- cross-posted to:
- [email protected]
- cross-posted to:
- [email protected]
Hi everyone, we’re mainly looking for feedback and testers for our project, which is currently in beta. We’ve been working on Safebox, an open-source framework that helps you install, manage, and access self-hosted applications such as Home Assistant, Nextcloud, and Jellyfin etc. Safebox runs on Linux, macOS, and Windows (supporting both x86 and ARM64 architectures, even Raspberry Pi, Banana Pi hardware also tested). It manages domain and subdomain setup, Let’s Encrypt certificates, DNS configuration, and reverse proxy (nginx). It also includes a Wireguard-based remote access feature and a geo-redundant backup system (currently in development). The project is in beta, and we’re looking for people interested in testing and giving feedback on its usability, stability, features, and really anything else. All information about Safebox and beta testing can be found in our discord channel.
If you’d like to try it out, you can start it with Docker:
docker run --rm -v /var/run/docker.sock:/var/run/docker.sock safebox/framework-scheduler
Then open: http://localhost:8080/
Website: https://safebox.network/ Github: https://github.com/safeboxnetwork/framework-scheduler Discord: https://discord.gg/aBP8bz6N8J
We’d really appreciate any feedback or ideas for improvement.


Thanks for the comment! In older Safebox versions we tried a Docker install script for Debian, but it felt too rigid. Since Safebox is meant to run on pretty much any os, we figured it’s easier for people to just install docker themselves. It’s really simple, and we even cover it in the Safebox install guide.

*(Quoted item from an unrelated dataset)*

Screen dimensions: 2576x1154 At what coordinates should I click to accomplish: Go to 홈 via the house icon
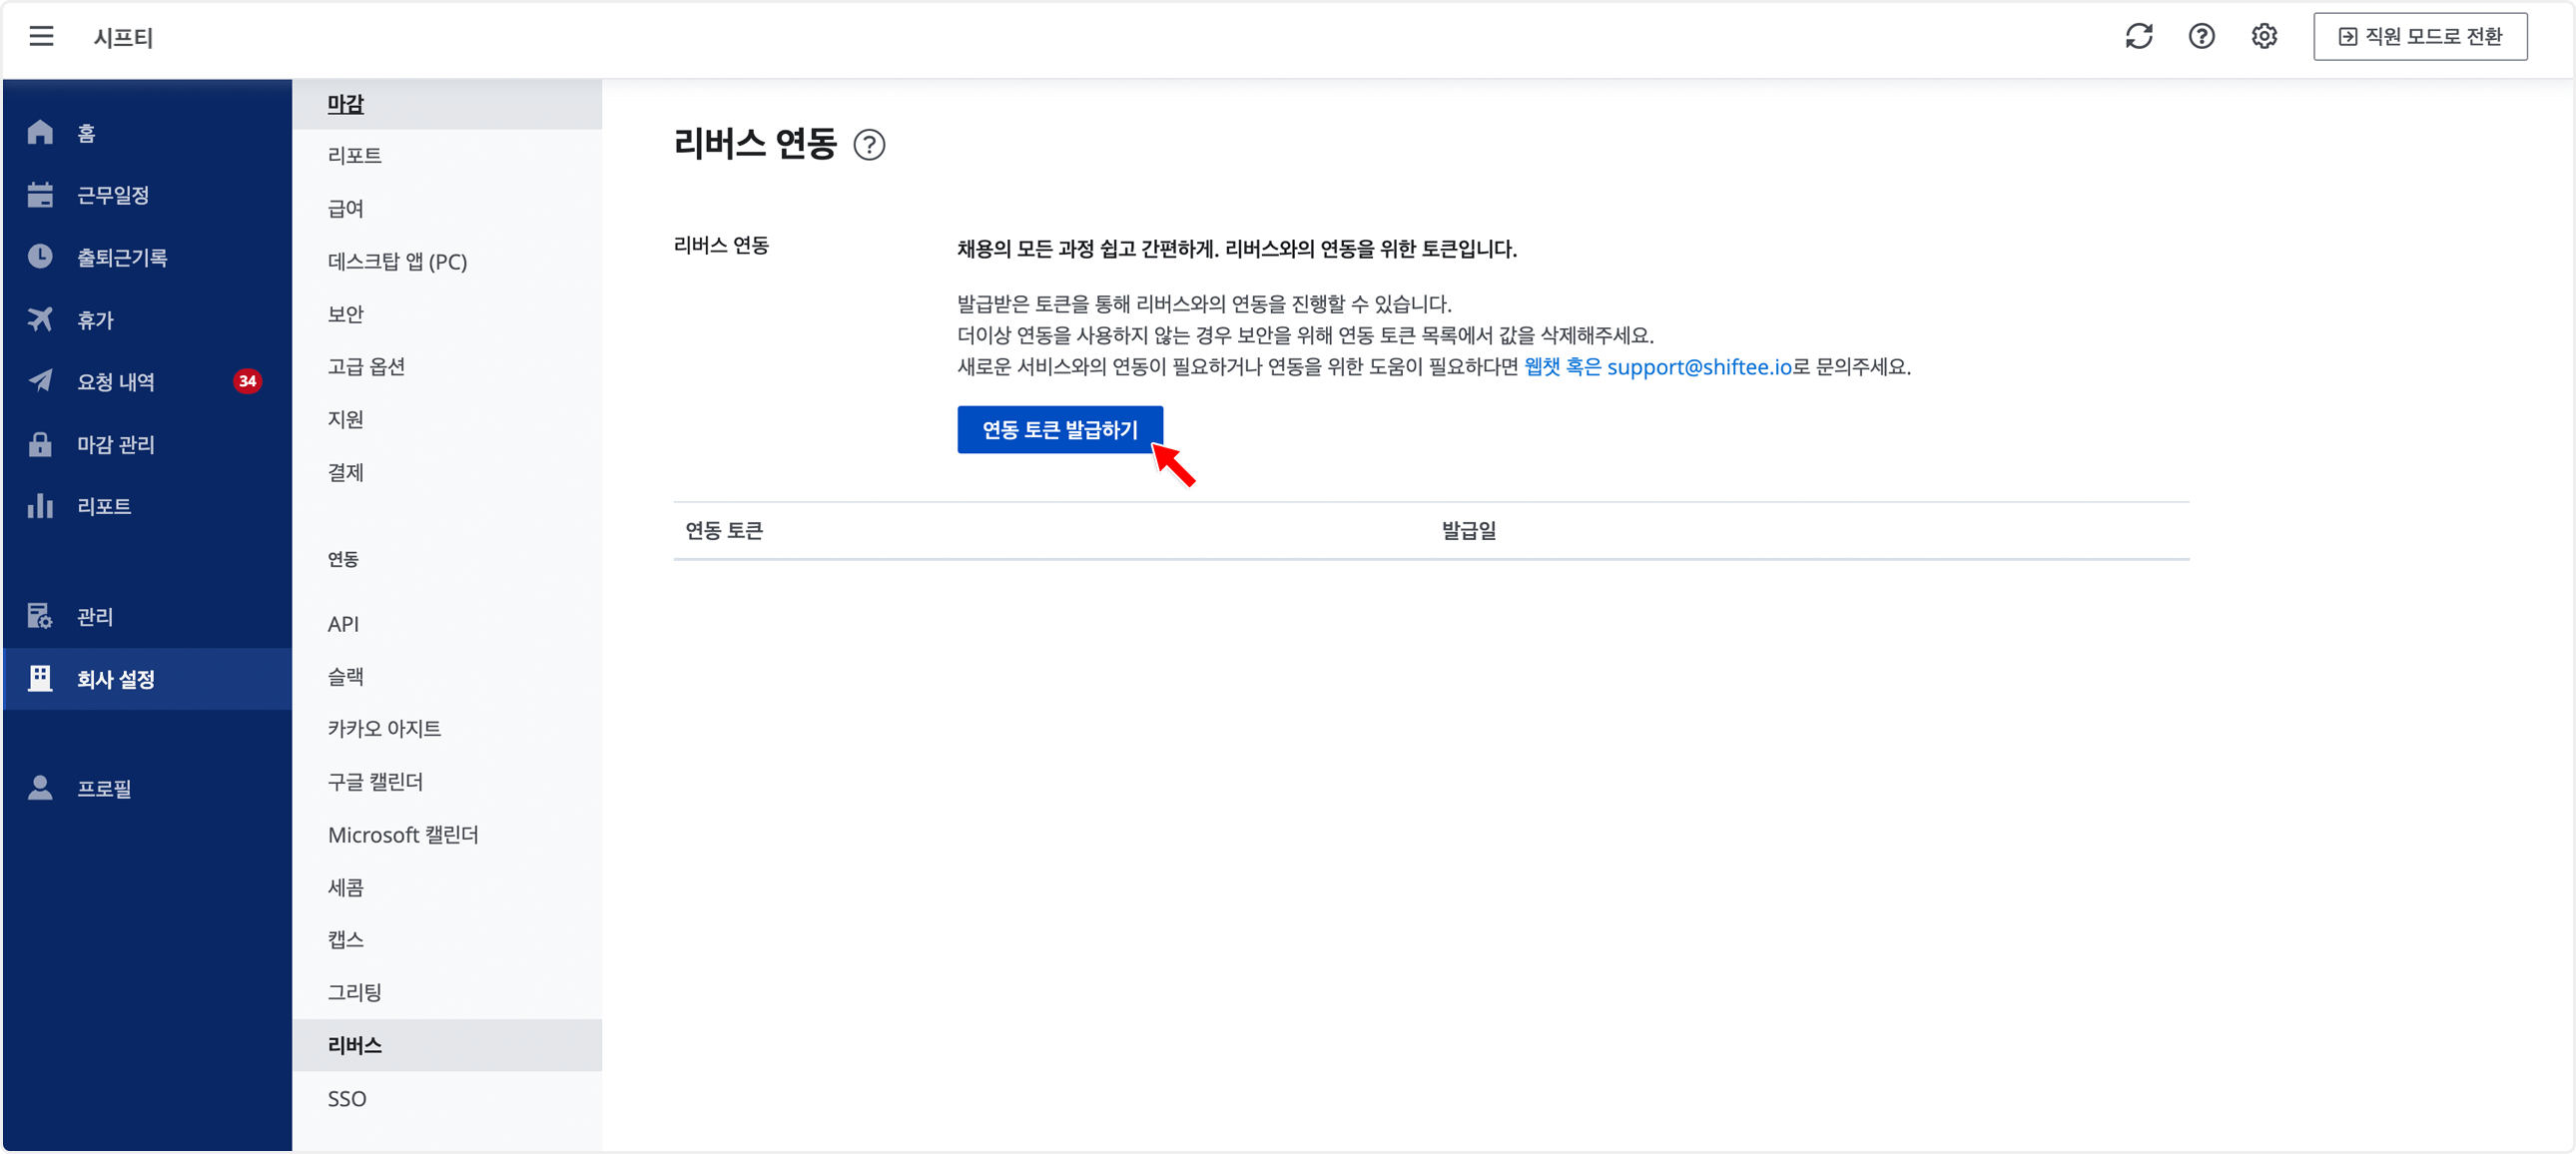click(x=40, y=133)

Also, unlike CasaOS, YunoHost, or Cloudron, which only run on certain OSes, Safebox works on any os as long as Docker is installed, making it much more flexible. That’s basically the “price” we pay for supporting any os.
It’s definitely not.
Your install guide shows installing Docker Desktop on MacOS in a GUI, which is a strange way to demo server software.
Installing a DE at all is going to lead to complications with sleep modes (ask me how I know), not to mention a bunch of resources and storage for something you’re never going to use.
The goal of your software is supposedly to simplify self-hosting but when you support all these other platforms you necessarily complicate things.
Most everyone will be using Debian anyway and there’s not really a good reason not to.